Edit: It is not given that the conditions are satisfied, but I am able to check if they are and I'm using the that function so see if it is. I am supposed to prove that satisfies those conditions without the knowing that it is.

Answer 1

To say that $x^2+x+4$ is a factor of the polynomial $p(x)$ simply means that $p(x)$ is expressible as $$ p(x)=(x^2+x+4)q(x) $$ for some other polynomial $q(x)$. This is exactly akin to saying $5$ is a factor of $40$ because $40 = 5 \times 8$.

So, there is a straightforward "rule of membership" for your set $S$: the polynomial $p(x)$ of degree $7$ or less belongs to $S$ is and only if $p(x)=(x^2+x+4)q(x)$ for some other polynomial $q(x)$. [Don't worry about the degree of $q$ right now.]

Now we can easily check the subspace conditions. First, note that $p(x)=0$ meets the "rule of membership" for $S$: $0 = (x^2+x+4)\cdot 0$ [so just take $q(x)=0$, a valid choice]. Thus $0 \in S$.

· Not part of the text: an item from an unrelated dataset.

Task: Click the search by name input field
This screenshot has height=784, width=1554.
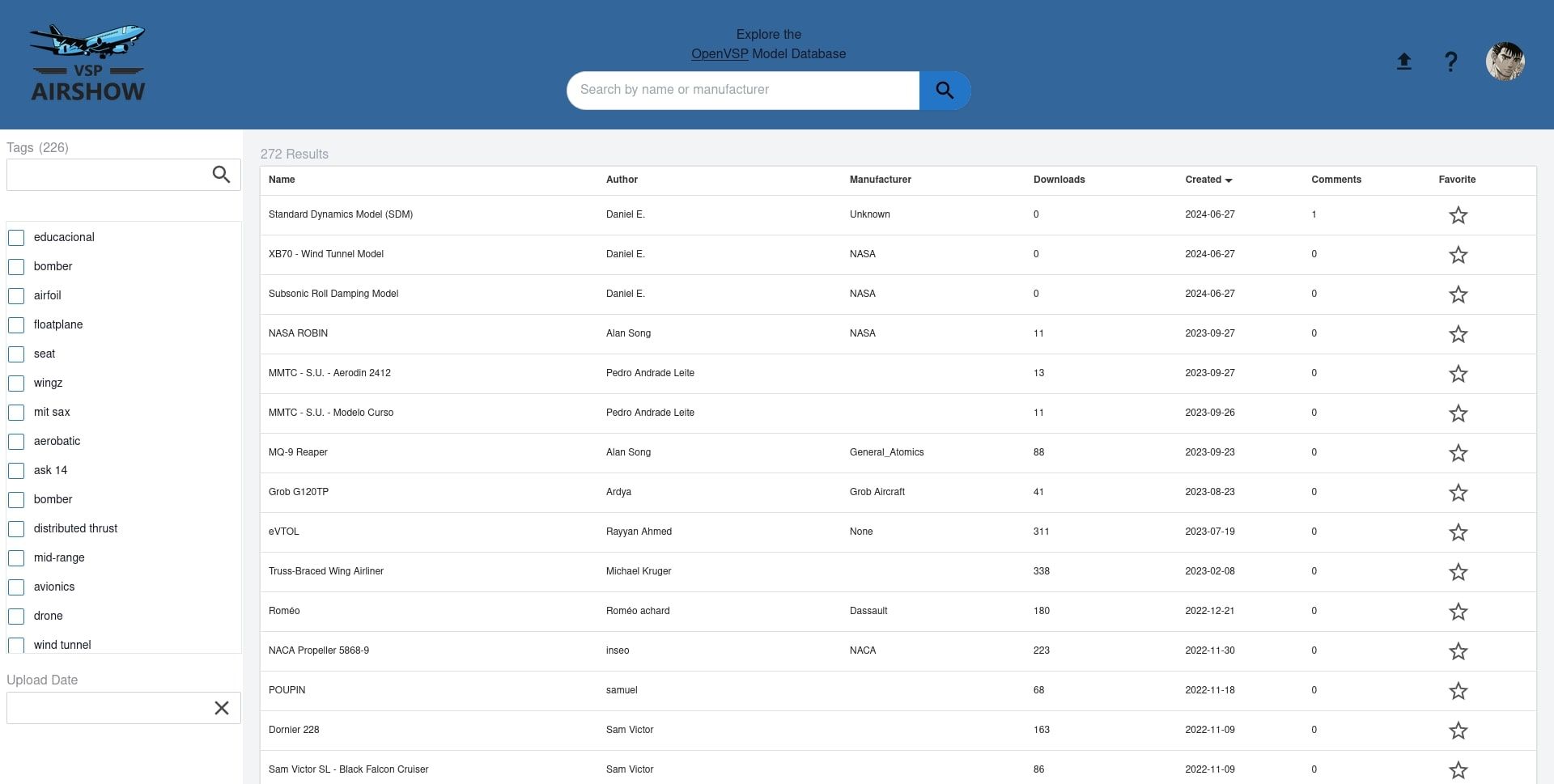Action: (743, 90)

Now suppose $f(x)$ and $g(x)$ meet the "rule of membership" for $S$: they are each degree $7$ or less, and $f(x)=(x^2+x+4)q(x)$ and $g(x) = (x^2+x+4)r(x)$ for some mystery polynomials $q(x)$ and $r(x)$. Clearly, $f(x)+g(x)$ still has degree $7$ or less. Moreover, $$ f(x)+g(x) = (x^2+x+4)q(x) + (x^2+x+4)r(x) = (x^2+x+4)(q(x)+r(x)). $$ As $q(x)+r(x)$ is still a polynomial, we've shown that $f(x)+g(x)$ meets the "rule of membership" for $S$. Hence $f(x)+g(x) \in S$ so $S$ is closed under addition.

You can now prove closure under scalar multiplication using the exact same strategy: just check the rule of membership for $cf(x)$ if $f(x) \in S$ and $c$ is a constant.